→ Task
Set down word for word the stretch from "In all statistical" through "in the diet." in the capuchin study excerpt below.

→ Excerpt to read
BEGIN

The study was conducted on a wild, habituated population of white-faced capuchins monkeys (Cebus capucinus) residing in or near Lomas Barbudal Biological Reserve, in Guanacaste Province, Costa Rica. I have studied this population since 1990, and kinship relations are known for virtually all members of the study groups (Perry and Manson 2008; Muniz et al. 2006). The monkeys in this study resided in three social groups (AA, RR, and FF), though by the end of the study in 2007, AA group had fissioned once (producing FL group) and RR group had fissioned twice (producing RR2 and RR3 groups, see genealogies in S1 in the online supplement). The study groups all occupied forest that was essentially identical ecologically, and the groups had broadly overlapping home ranges, so that individuals of adjacent groups frequently visited the same Luehea trees, though never at the same time. Monkeys within the same social group forage as a fairly cohesive unit, visiting the same Luehea trees at roughly the same time. White-faced capuchins live in multi-male, multi-female groups ranging in size from 5 to 38 individuals in this population. At Lomas Barbudal, females remain with their female kin (Perry and Manson 2008; Muniz et al. 2006), whereas males first disperse at a median age of 7 years (range 5–11). Females at Lomas Barbudal give birth for the first time at a median age of 6 years. Male reproductive maturity is harder to assess and is more variable, but males reach adult size at 8–10 years.
Because the sons of the primary breeding male in one group often become the primary breeding male in adjacent groups (Perry and Manson 2008), there is no reason to expect significant genetic diversity between groups occupying adjacent/overlapping home ranges, as these groups do.
The data collection protocol during Luehea candida foraging was as follows: My field assistants and I rotated through the monkeys feeding on Luehea, narrating detailed food processing observations onto microcassette recorders from the time a monkey began processing a fruit. When the fruit was dropped, the researcher switched to a new focal animal, waited until it began processing a new fruit, and continued recording the data until that fruit was dropped. During each sampling period, researchers noted (1) the focal monkey’s processing techniques, (2) the identities of all other monkeys foraging on Luehea within ten body lengths (400 cm) of the focal animal, and (3) all instances in which the focal monkey’s gaze was oriented toward a neighbor foraging within 400 cm of the focal (and the identity of that neighbor). All individuals of all age–sex classes were included in this data collection protocol. Tallies of data collected were maintained at the project headquarters so that under-sampled individuals could be given top priority for data collection. We attempted to sample all individuals evenly, but this was not always possible, because some monkeys forage on Luehea more than others.
In all statistical analyses, the term “years” refer to “developmental years,” i.e., the number of Luehea seasons that the developing monkey has experienced, so that if an individual was born in the middle or end of Luehea season and hence had not yet begun leaving the mother’s back prior to the end of the fruiting period, year 1 for that individual would be the year including the following Luehea season. Births are seasonal, with 69% of births occurring toward the end of the fruiting season, between April and July; the median birthdate is in May, the last month during which Luehea is typically a common item in the diet.

END

→ Dataset entries
BEGIN

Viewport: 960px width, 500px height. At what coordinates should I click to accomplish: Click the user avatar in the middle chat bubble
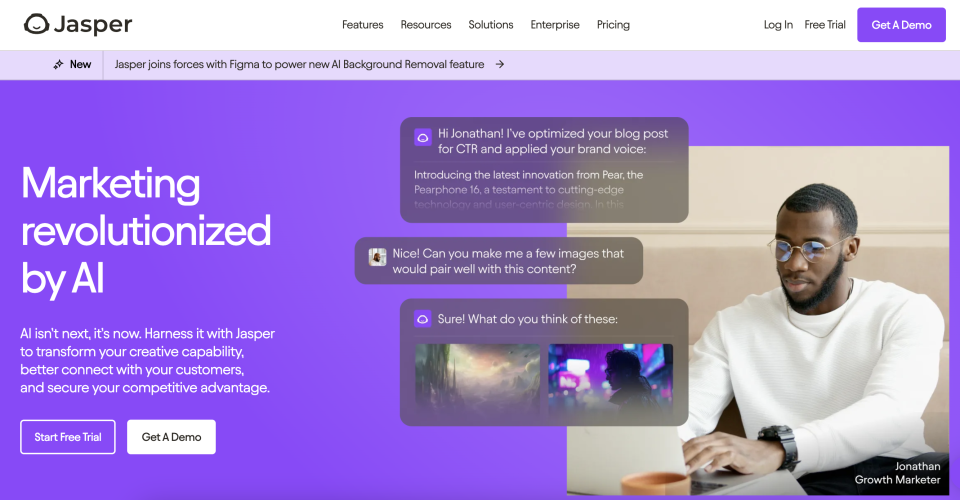click(377, 257)
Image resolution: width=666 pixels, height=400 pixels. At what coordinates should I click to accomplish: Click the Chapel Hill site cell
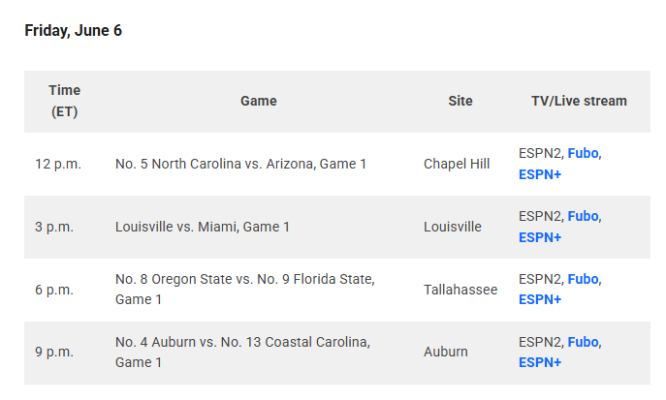tap(457, 164)
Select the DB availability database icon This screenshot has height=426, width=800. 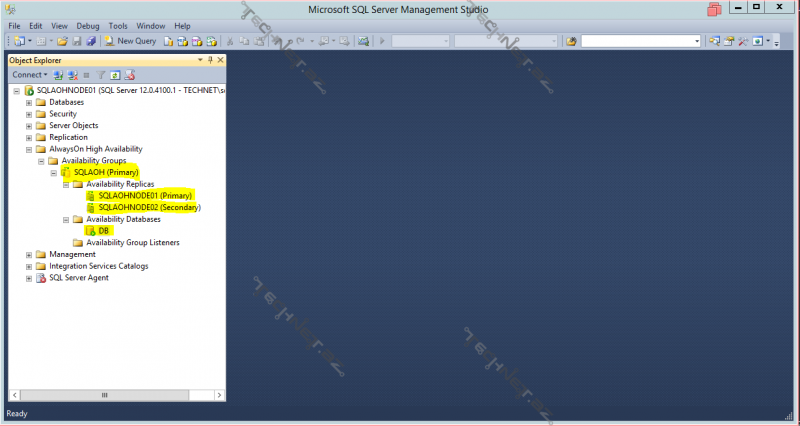[x=90, y=230]
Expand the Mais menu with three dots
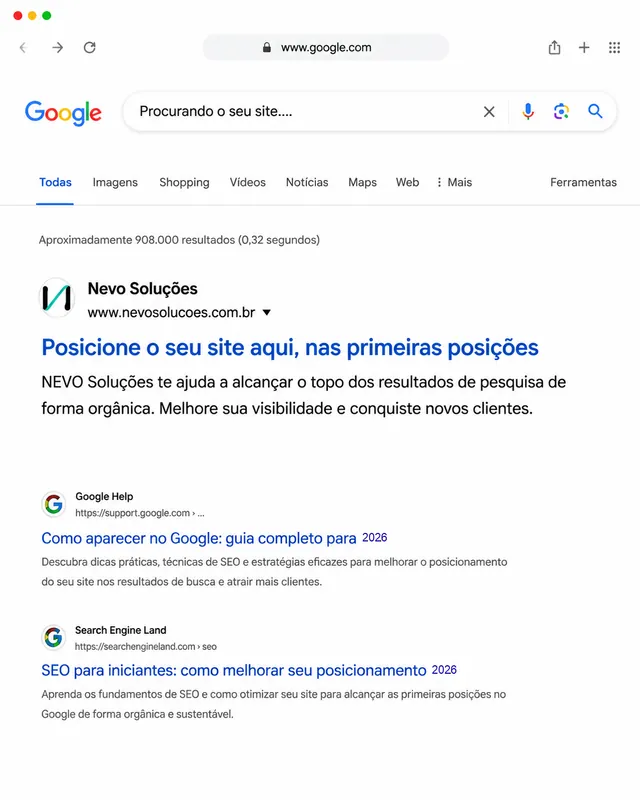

END

→ Task output
In all statistical analyses, the term “years” refer to “developmental years,” i.e., the number of Luehea seasons that the developing monkey has experienced, so that if an individual was born in the middle or end of Luehea season and hence had not yet begun leaving the mother’s back prior to the end of the fruiting period, year 1 for that individual would be the year including the following Luehea season. Births are seasonal, with 69% of births occurring toward the end of the fruiting season, between April and July; the median birthdate is in May, the last month during which Luehea is typically a common item in the diet.